70 niños con enfermedad terminal claman por una ley que los ayude
La fundación lleva el nombre de un niño de 10 años, Fermín Morales. Al morir a causa de la enfermedad, su padre transforma el dolor en amor. Crea la fundación que ayuda a los niños con cáncer y a sus familias en toda la provincia.
Son 70 los niños a los que acompañan. Los índices que maneja la Secretaria de la fundación, Ivonne Rivera, muestran que la leucemia es una de las enfermedades que más ataca a los pequeños.
La necesidad es constante y siempre piden a la comunidad: alcohol en gel, barbijo y agua saborizada. Si querés colaborar comunícate al 3884717299.
La Ley
La principal preocupación que aqueja a los miembros de la fundación es el tratamiento. La enfermedad es solo el inició de un sinfín de desencadenantes económicos y emocionales para la familia del niño.
Desde la Fundación buscan una Ley necesaria. “Con la creación del Instituto Provincial del Cáncer en Febrero del 2018, nos esperanzamos de que se podría crear una Ley que contemple todos. Pero lamentablemente hasta donde sabemos está cajoneado el tema. No le dan la importancia que corresponde. Tenemos que resolver el problema de fondo”, sentenció la secretaria.
Específicamente reclaman un estado que les garantice mejor calidad de vida a los pacientes y familiares: Medicamentos, cuidados especiales a los internados, cuidados paliativos, reintegración a la vida social. Cobertura del transporte para los traslados al hospital fundamental para la continuidad del tratamiento.

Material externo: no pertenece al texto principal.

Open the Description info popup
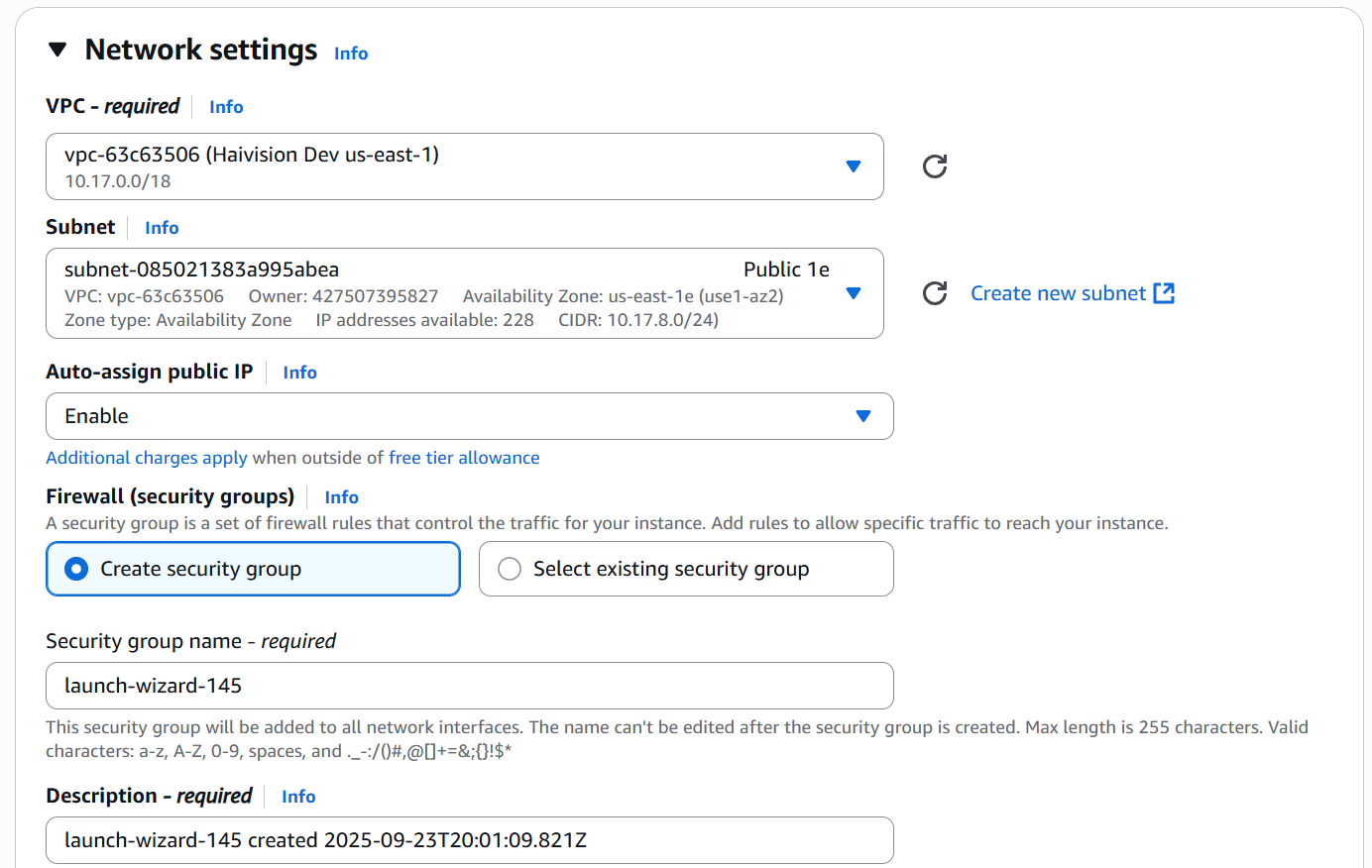Viewport: 1372px width, 868px height. click(298, 796)
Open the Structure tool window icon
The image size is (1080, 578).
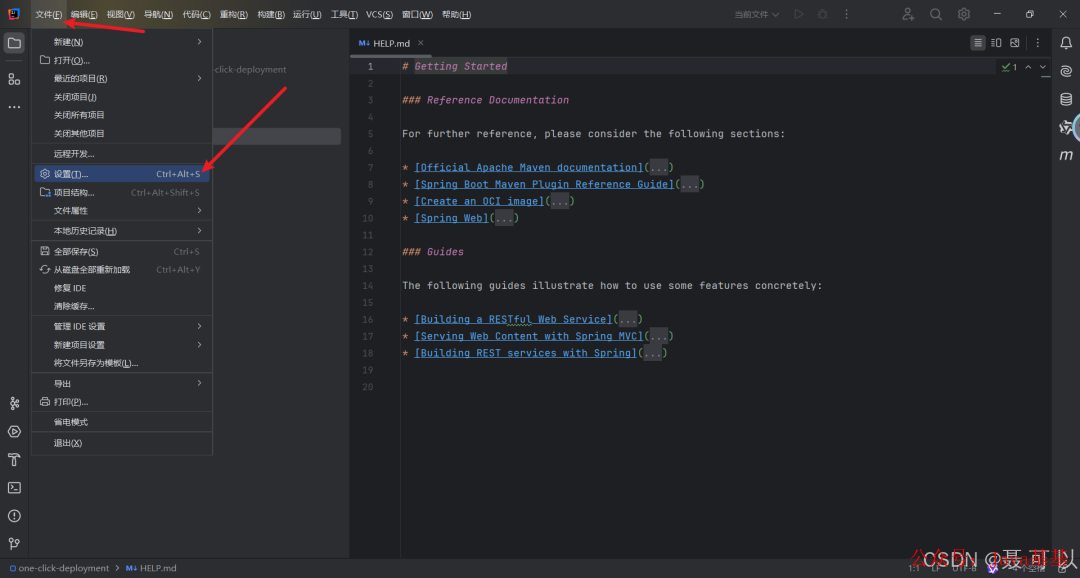click(14, 79)
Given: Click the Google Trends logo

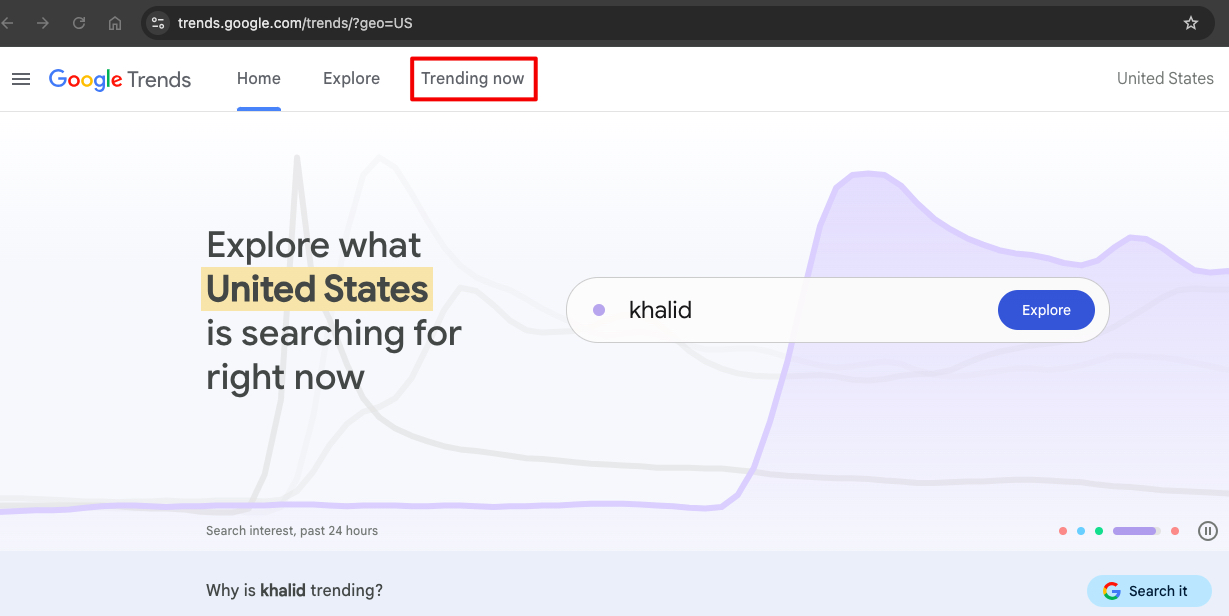Looking at the screenshot, I should click(x=120, y=79).
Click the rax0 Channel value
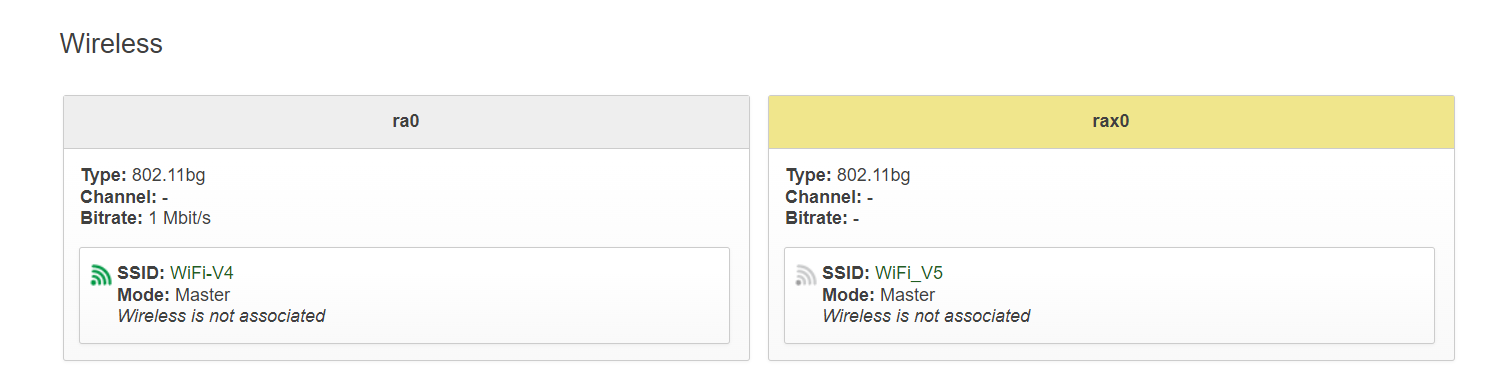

También un lugar seguro y comida para los niños y padres que deben viajar a Buenos Aires por control o internación.
Desde la fundación hacen hincapié en la necesidad de que el estado aseguré el conocimiento y la concientización del cáncer en las escuelas.
Pronto, de no conseguir que se comience a tratar el proyecto; saldrán a juntar firmas a la calle.
Mamás que luchan:
Graciela, mamá de Lucas y Gabriela, mamá de Zacarías no se rinden y dan testimonio de la enfermedad de sus hijos.
“Viví dos años en el hospital”, cuenta Gabriela mientras que Graciela recuerda el día que le diagnosticaron la enfermedad “el era sano, cuando me dieron el diagnóstico pensé: se equivocaron. No entendía porque nos tocó a nosotros”, cuentan.
Ambas reconocen lo duro que fue el momento en el que sus vidas cambiaron para siempre; pero del piso, se levantaron para luchar.
La fe es lo último que se pierde. “Nos faltan muchas cosas. La sociedad no está lista para los niños con cáncer”, sentenció Gabriela.